Re: [PATCH][v8] PM / hibernate: Verify the consistent of e820 memory map by md5 value

From: Rafael J. Wysocki
Date: Tue Aug 30 2016 - 17:50:15 EST


On Tue, Aug 30, 2016 at 9:53 PM, Pavel Machek <pavel@xxxxxx> wrote:
>
>> > > I would warn and try to continue regardless (which was the original
>> > > plan here AFAICS), or we change a possible data loss into a guaranteed
>> > > one.
>> > >
>> > > IMO it is sufficient to give up when a PFN we have image data for is
>> > > not pfn_valid() during resume, which we do already.
>> >
>> > Well... can you guarantee what will be effect of resuming with
>> > different memory map?
>> >
>> > Because there's big difference between panic and trying to continue
>> > with corrupted memory.
>>
>> If all of the page frames the image kernel used before hibernation are
>> available during resume as well, memory won't really get corrupted, at least
>> not right away.
>>
>> There may be problems going forward, but whether or not they actually happen
>> depends on what the differences are.
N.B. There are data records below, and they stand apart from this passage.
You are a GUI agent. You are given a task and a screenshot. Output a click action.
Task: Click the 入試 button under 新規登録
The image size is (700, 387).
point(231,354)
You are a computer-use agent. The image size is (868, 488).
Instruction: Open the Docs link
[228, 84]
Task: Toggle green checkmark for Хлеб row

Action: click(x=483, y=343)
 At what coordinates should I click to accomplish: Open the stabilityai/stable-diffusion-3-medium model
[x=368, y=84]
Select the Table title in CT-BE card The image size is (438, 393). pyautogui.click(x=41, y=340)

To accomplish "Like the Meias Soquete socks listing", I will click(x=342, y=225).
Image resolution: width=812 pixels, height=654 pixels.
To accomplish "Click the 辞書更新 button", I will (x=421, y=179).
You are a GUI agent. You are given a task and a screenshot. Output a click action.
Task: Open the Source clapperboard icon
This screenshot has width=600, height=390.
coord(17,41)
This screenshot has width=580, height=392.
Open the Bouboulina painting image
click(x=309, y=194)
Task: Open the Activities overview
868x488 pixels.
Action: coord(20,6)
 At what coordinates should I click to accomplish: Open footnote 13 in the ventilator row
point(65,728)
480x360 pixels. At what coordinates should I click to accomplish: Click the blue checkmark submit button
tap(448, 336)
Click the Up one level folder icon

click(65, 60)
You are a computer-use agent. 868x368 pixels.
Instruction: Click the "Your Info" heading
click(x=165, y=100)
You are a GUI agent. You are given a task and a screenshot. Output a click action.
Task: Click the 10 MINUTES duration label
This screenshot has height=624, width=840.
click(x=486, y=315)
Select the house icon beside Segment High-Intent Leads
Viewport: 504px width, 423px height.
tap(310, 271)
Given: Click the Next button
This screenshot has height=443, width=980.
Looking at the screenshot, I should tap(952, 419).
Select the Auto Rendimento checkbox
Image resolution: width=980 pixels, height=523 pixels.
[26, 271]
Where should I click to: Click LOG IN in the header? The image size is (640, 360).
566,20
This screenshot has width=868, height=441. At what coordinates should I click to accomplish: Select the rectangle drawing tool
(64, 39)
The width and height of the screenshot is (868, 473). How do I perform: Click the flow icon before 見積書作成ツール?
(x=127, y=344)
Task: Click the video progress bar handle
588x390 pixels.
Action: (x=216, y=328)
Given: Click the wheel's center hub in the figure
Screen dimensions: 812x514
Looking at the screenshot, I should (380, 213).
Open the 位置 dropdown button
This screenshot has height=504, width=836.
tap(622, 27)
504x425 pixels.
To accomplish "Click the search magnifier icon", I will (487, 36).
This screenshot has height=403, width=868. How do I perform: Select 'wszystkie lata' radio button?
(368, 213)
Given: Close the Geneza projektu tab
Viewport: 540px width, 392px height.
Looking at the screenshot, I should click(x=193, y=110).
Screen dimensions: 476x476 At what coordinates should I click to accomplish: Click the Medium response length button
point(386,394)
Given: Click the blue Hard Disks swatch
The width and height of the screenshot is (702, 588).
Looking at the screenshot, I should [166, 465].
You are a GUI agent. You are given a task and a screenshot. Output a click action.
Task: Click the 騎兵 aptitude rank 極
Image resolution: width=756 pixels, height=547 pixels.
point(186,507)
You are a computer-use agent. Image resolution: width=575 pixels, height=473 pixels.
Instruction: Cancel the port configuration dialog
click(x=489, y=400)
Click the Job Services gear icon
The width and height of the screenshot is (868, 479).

So while an e820 mismatch indicates that
>> things may go wrong, it doesn't necessarily mean that they will.
>
> Well "memory won't get corrupted right away" seems like good reason to
> panic the machine ASAP.
>
> You can flip some bits in memory, and it may not cause problems. Still
> if you know some bits in memory were flipped, you'd better panic the
> machine. Continuing is unsafe.
>
> If you could guarantee that machine will panic down the line, and not
> something worse, you'd be right.
>
> But at least the case where there is _less_ memory available after
> resume, kernel will write into BIOS reserved memory and bad things
> will happen. Yes, it usually panics, but it is quite clear it could
> corrupt memory, too.

That depends a good deal on what those ranges were reserved for.
There very well may not be anything vital in there.

> So I believe we should take the patch, and let users update their
> BIOSes. [And I believe it is not too widespread, either.]
>
> If you want to try to cook a patch that determines if new e820 map is
> superset of the old one... well... I believe the resulting complexity
> will be obviously unreasonable but I guess you (or some interested
> person) can try.
L
>> Also, that panic() may cause hibernation to stop working in a sort of hard and
>> nasty way where it used to work flawlessly previously and that would be a
>> regression, so not really acceptable.
>
> Well, turning memory corruption bug into panic is an improvement, not
> a regression.

Since we don't do anything about these problems today and presumably
people use hibernation on the affected systems, there are reasons to
think that the problem is not quite as grave as you're painting it.

But that aside, adding a panic() like in this patch isn't particularly
useful anyway, because it panics the restore kernel. It is sufficient
to make arch_hibernation_header_restore() return an error to actually
fail the resume and cause the restore kernel to discard the image.
And that would preserve the information about the failure in the
kernel log at least.

Thanks,
Rafael